*Quoted text*.
___

Theresa May to become British prime minister in fast-track political transition

At the same time, May's ministry was cracking down on political extremism in a fairly quiet way. Richard Spencer, a self-described "identitarian" who leads a white nationalist think tank in Northern Virginia, received an envelope last month marked "On Her Britannic Majesty's Service."

"I thought, perhaps, that the queen was inviting me to tea," he joked.

Instead, he learned that the Home Office had reviewed a speeches he'd given about the need for "an ethno-state" where "whites could reach the stars," a goal hampered by mass immigration.

"Before the onset of equality sclerosis, Europeans had a unique ability to risk everything for ends that are super-human," he said in 2013. "We need an ethno-state so that we could rival the ancients."

That, said May's office, suggested that Spencer could "foster hatred which might lead to inter-community violence in the U.K." if he kept talking.

"The Home Secretary considers that should you be allowed to enter the UK you would continue to espouse such views," the letter read. "In doing so, you would be committing listed behaviours and would therefore be behaving in a way that is not conducive to the public good. You are therefore instructed not to travel to the UK as you will be refused admission on arrival."

Spencer shared the letter to raise questions about May — the reality of her politics vs. her reputation.

"This should be stressing and depressing to the British people," Spencer said. "When they were polled in the run-up to the Brexit vote, they had serious concerns about mass immigration. They voted, and they got new leadership. But whatever they thought they're getting, it now seems that their next prime minister is some sort of right-wing politically correct leftist."

Within Britain, however, the impression of May as a hard-liner who made common cause with immigration restrictionists was the biggest problem for her public image. As white nationalists find unexpected footholds in U.S. politics, they're being told to expect nothing like that in Britain.

___

*Supplied data*.
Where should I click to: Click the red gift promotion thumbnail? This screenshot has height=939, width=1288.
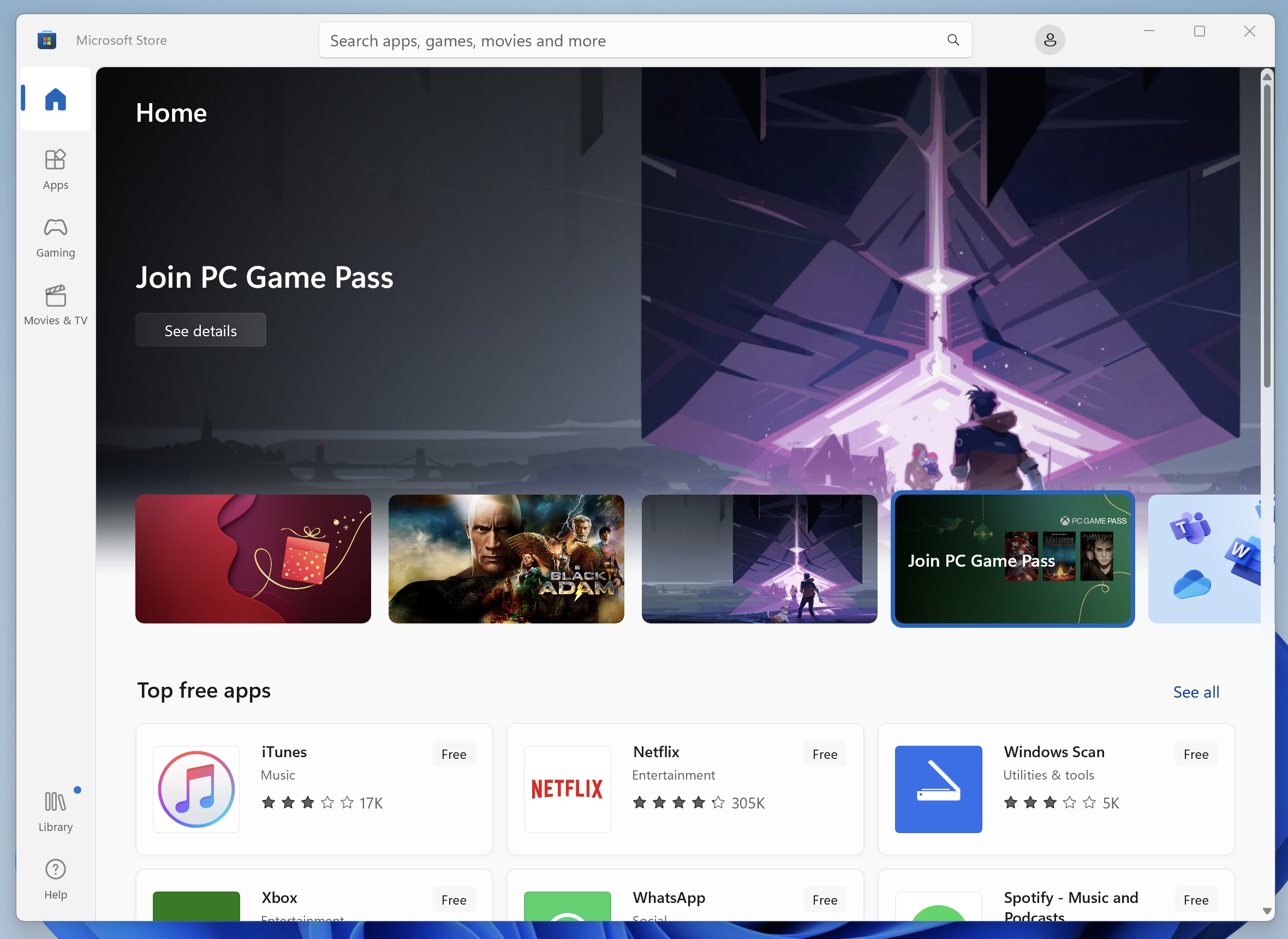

___

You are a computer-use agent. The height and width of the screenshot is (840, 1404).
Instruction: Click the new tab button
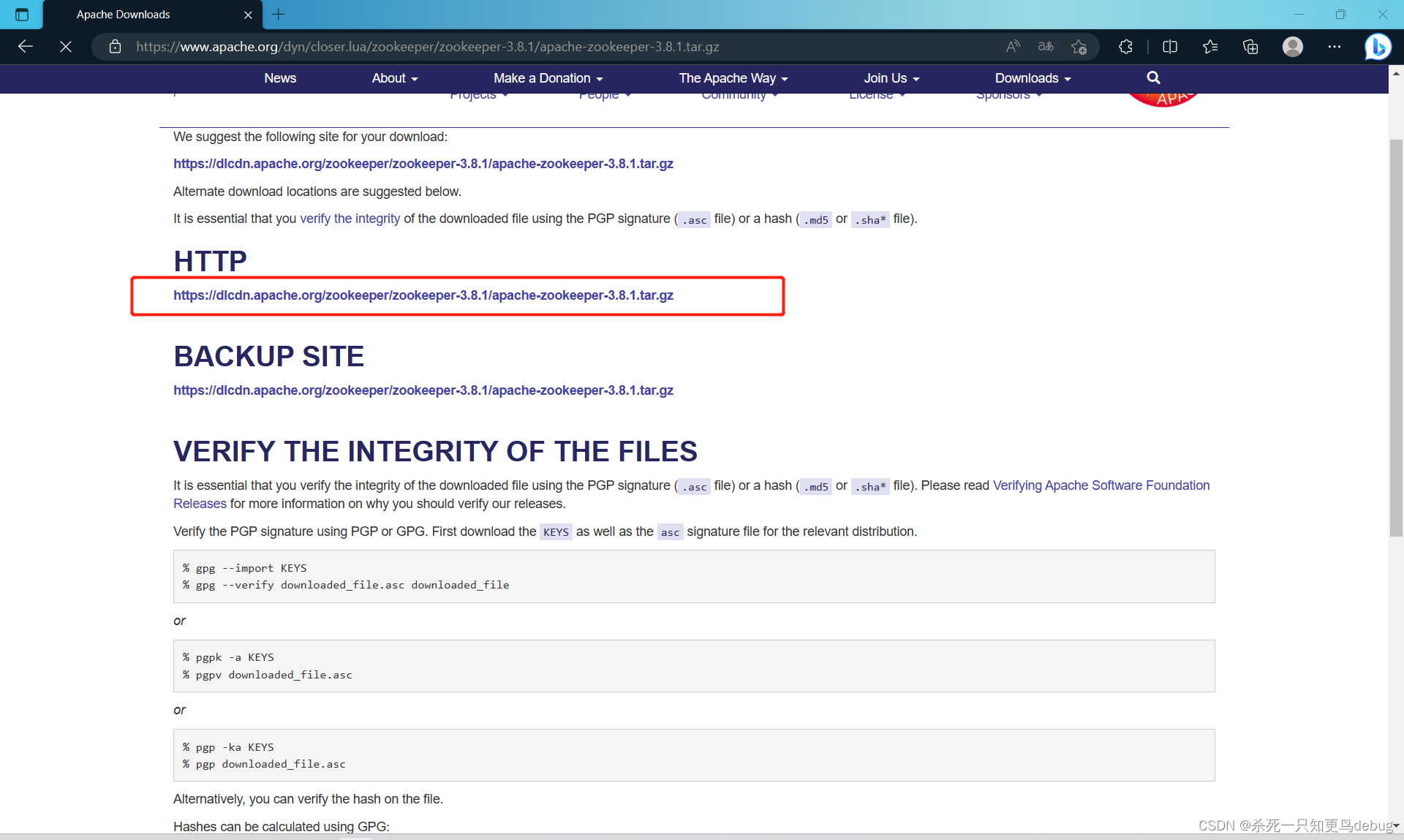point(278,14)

___

*Goal*.
Return the part of the passage on Theresa May starting with "Spencer shared the" and going on through "that in Britain.", copied word for word. The lines on this page were taken from a separate source.

*Task response*.
Spencer shared the letter to raise questions about May — the reality of her politics vs. her reputation.

"This should be stressing and depressing to the British people," Spencer said. "When they were polled in the run-up to the Brexit vote, they had serious concerns about mass immigration. They voted, and they got new leadership. But whatever they thought they're getting, it now seems that their next prime minister is some sort of right-wing politically correct leftist."

Within Britain, however, the impression of May as a hard-liner who made common cause with immigration restrictionists was the biggest problem for her public image. As white nationalists find unexpected footholds in U.S. politics, they're being told to expect nothing like that in Britain.